--- DIRECTIONS ---
Find every line in the listing below that contains the string "entry", and copy each of those lines. Case counts.

──────

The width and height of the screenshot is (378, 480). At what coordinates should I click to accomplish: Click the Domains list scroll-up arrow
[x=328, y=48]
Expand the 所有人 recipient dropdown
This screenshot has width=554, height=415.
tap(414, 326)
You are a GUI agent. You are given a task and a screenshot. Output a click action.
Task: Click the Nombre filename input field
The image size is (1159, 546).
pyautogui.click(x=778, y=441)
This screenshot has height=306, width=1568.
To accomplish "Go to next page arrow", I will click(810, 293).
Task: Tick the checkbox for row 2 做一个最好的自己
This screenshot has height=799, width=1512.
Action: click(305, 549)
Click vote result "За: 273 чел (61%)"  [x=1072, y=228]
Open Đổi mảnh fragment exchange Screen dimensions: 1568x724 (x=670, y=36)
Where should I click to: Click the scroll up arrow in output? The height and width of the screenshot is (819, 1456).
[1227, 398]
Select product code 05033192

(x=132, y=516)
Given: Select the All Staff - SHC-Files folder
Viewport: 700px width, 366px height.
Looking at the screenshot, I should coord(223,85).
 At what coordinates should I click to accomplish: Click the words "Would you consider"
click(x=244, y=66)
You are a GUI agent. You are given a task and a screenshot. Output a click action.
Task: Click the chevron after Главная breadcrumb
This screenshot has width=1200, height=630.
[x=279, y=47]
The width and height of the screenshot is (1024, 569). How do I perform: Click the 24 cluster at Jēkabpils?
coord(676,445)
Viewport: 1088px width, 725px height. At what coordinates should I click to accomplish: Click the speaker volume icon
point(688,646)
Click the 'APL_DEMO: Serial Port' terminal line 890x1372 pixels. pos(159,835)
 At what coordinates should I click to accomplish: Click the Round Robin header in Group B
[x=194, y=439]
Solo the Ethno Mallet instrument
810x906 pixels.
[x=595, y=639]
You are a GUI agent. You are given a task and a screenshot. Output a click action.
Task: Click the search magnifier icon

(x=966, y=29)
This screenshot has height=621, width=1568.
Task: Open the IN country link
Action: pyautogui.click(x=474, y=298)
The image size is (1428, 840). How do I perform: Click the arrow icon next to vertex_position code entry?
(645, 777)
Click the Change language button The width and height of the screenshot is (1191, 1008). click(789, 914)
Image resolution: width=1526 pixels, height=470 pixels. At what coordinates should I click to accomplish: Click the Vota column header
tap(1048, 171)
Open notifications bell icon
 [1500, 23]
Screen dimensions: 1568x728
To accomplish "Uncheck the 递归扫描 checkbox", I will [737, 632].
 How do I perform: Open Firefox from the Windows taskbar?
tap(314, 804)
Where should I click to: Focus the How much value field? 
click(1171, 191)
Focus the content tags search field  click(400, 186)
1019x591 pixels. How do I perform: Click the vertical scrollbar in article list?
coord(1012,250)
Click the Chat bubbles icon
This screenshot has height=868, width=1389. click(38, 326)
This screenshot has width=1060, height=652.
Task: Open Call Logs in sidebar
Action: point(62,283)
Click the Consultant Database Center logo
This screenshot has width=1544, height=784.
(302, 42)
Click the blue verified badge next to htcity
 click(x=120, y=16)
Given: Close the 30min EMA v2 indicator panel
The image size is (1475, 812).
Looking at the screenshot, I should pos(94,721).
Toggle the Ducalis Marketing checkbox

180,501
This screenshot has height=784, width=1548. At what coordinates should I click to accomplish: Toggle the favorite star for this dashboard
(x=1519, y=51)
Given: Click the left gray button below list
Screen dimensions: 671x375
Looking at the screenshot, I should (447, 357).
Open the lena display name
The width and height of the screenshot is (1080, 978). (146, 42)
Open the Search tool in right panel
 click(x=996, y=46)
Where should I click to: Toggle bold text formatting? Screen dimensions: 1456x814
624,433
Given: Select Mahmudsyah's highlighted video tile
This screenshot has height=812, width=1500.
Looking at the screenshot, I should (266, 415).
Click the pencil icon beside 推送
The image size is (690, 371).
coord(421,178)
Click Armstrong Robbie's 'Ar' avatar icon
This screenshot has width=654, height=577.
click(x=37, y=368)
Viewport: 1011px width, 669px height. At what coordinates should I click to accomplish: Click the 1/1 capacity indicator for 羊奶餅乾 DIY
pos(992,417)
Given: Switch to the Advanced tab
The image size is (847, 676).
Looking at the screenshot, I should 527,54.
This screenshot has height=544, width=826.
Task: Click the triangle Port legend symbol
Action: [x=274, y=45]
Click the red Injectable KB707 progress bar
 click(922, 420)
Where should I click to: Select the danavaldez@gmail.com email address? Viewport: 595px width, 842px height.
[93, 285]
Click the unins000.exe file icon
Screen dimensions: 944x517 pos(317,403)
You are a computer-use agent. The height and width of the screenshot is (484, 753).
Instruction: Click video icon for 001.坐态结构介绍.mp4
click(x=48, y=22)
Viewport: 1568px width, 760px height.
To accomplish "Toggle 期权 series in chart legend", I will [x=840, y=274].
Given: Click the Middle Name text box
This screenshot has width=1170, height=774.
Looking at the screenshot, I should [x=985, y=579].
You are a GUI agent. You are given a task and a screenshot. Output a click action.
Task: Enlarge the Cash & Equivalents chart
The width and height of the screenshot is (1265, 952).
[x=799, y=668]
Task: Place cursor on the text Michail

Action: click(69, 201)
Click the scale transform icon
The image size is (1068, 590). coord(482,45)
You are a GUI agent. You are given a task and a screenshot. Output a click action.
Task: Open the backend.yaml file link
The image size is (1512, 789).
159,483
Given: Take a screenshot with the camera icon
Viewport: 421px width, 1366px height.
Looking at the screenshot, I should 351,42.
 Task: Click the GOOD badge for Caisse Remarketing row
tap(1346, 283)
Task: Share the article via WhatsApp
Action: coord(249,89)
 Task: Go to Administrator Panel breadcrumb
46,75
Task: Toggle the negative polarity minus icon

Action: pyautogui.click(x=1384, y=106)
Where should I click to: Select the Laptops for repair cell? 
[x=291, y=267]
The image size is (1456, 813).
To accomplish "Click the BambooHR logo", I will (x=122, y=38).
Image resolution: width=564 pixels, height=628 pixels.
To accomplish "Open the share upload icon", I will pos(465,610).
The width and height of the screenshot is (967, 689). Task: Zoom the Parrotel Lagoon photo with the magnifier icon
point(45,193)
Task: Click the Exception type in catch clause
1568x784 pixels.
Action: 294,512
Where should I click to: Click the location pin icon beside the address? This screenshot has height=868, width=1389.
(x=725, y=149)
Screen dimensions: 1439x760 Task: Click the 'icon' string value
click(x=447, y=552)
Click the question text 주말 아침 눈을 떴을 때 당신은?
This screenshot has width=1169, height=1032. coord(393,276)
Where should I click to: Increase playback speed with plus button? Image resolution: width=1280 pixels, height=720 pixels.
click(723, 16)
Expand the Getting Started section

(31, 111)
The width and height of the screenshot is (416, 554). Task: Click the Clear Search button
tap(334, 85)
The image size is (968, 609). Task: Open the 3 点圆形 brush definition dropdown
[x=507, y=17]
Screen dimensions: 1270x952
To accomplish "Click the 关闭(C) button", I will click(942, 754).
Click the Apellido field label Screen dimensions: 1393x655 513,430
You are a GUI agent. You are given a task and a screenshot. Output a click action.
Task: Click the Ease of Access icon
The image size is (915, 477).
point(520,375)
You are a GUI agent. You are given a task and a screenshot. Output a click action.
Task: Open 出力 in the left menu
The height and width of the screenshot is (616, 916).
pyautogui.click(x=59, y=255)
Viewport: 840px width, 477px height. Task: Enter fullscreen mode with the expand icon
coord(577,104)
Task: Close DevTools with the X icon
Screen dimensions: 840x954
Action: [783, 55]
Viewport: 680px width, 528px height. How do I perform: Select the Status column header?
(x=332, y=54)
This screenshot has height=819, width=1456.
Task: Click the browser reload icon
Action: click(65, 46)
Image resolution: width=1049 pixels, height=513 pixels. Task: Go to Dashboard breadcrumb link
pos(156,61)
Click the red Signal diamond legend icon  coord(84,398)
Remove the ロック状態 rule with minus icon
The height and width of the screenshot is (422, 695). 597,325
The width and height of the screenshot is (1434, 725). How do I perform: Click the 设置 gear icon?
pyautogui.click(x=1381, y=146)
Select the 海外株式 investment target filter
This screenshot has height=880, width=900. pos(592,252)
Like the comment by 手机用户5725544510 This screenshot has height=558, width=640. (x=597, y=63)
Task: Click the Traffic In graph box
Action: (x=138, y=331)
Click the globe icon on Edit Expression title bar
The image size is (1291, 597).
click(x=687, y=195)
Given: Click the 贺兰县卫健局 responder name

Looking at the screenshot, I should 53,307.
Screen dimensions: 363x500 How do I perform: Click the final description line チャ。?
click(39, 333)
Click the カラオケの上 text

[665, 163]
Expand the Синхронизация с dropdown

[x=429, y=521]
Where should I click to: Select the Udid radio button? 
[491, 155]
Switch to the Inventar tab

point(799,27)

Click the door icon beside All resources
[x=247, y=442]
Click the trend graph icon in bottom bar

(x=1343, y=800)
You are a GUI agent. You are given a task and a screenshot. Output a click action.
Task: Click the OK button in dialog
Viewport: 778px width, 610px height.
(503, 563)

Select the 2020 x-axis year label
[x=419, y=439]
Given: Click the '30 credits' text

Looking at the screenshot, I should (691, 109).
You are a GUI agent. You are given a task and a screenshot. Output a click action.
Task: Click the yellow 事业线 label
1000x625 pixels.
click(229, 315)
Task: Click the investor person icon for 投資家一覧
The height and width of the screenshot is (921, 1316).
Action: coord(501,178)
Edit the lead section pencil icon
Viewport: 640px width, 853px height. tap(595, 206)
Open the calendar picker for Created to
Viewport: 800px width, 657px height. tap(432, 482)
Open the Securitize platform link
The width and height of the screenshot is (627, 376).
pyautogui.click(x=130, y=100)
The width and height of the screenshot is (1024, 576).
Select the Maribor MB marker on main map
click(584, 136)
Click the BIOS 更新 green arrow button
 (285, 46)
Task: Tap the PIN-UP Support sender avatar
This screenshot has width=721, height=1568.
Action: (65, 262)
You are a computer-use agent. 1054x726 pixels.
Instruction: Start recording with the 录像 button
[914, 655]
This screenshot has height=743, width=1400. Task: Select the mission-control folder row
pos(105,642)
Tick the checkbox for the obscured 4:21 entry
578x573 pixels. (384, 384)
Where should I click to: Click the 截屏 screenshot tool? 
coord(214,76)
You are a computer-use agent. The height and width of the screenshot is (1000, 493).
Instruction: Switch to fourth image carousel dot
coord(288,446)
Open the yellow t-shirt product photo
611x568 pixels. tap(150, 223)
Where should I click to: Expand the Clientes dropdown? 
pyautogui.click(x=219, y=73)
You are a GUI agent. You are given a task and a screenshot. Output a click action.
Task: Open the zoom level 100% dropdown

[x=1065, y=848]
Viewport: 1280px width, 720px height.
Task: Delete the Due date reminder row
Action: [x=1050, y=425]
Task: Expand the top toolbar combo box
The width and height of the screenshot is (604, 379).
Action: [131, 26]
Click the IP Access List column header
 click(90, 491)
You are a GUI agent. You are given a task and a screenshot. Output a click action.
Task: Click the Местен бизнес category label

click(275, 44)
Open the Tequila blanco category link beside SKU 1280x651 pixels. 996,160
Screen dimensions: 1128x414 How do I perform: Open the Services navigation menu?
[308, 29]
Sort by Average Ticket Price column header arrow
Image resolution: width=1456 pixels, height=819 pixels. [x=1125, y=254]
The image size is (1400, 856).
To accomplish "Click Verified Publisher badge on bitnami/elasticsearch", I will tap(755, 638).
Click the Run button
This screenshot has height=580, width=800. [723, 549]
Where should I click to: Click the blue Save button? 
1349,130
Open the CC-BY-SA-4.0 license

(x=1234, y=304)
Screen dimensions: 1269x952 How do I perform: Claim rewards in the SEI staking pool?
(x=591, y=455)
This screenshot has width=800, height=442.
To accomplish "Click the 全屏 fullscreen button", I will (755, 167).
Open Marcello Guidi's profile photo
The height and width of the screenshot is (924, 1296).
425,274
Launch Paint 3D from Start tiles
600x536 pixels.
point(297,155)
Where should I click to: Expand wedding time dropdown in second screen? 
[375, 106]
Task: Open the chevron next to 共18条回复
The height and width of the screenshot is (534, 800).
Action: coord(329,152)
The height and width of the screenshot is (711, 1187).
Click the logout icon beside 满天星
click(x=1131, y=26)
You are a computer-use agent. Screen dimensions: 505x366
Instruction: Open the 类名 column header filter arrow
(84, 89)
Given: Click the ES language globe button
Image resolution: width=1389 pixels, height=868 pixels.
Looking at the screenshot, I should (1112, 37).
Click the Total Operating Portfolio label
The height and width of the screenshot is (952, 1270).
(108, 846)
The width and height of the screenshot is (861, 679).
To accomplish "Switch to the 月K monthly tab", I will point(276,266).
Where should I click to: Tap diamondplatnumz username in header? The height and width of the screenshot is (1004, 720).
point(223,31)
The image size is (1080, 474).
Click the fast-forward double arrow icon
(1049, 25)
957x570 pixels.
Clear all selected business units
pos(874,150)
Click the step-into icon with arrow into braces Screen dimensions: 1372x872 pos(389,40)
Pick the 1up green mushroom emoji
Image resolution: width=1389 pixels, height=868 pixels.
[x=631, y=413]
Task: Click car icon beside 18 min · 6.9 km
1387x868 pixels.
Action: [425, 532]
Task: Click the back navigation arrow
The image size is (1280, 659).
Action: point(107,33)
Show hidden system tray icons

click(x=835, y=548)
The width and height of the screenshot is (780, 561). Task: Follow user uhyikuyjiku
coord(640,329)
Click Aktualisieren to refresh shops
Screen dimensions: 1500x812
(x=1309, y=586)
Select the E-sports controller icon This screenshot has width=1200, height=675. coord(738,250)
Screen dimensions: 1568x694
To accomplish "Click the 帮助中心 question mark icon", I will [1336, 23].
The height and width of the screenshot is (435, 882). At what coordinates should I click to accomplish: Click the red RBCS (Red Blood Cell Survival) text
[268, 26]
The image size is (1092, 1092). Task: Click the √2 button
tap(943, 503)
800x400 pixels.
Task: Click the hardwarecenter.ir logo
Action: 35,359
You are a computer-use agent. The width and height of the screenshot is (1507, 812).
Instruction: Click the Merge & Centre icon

──────

--- REPLY ---
The image size is (1428, 840). How do I perform: Click the arrow icon next to vertex_position code entry?
Tick the checkbox for the obscured 4:21 entry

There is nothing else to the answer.